Records for processing below:
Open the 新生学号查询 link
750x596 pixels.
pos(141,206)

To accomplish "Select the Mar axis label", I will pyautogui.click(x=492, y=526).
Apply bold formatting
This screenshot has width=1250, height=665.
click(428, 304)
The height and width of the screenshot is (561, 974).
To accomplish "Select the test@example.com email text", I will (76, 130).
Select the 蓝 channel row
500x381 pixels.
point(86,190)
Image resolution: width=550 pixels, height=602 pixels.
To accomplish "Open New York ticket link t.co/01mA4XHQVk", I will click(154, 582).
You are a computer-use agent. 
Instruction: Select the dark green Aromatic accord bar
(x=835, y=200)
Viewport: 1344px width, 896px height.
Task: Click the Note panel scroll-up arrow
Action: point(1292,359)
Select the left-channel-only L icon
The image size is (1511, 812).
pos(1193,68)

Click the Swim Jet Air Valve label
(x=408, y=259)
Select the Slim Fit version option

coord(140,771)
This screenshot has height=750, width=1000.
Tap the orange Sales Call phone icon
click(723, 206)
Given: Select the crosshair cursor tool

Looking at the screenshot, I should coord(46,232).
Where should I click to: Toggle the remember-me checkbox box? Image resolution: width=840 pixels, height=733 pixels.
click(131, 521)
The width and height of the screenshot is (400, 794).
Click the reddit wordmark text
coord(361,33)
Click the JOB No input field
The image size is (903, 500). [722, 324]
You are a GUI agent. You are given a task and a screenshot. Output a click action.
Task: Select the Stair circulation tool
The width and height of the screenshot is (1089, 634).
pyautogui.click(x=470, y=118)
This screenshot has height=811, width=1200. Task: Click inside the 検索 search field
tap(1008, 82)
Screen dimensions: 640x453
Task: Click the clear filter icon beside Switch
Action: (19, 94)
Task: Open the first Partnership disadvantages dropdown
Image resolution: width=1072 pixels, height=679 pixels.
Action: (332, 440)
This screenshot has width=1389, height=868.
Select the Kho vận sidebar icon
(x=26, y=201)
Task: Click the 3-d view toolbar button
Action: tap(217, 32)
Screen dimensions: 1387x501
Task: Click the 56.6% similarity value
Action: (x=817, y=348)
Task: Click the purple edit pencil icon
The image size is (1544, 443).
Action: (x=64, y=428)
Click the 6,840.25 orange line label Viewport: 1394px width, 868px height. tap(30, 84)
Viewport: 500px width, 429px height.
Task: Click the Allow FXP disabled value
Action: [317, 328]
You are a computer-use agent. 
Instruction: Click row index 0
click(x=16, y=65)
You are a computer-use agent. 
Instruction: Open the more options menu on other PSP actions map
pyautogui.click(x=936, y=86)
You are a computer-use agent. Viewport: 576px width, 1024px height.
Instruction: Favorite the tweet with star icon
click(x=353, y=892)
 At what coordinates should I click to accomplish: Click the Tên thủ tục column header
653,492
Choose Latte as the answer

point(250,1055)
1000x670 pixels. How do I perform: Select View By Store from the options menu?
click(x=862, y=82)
End of Records for processing.
Your objective: The lines holding the word "link" are the answer. Pull them out of the records and copy them.

Exercise response:
Open the 新生学号查询 link
To accomplish "Open New York ticket link t.co/01mA4XHQVk", I will click(154, 582).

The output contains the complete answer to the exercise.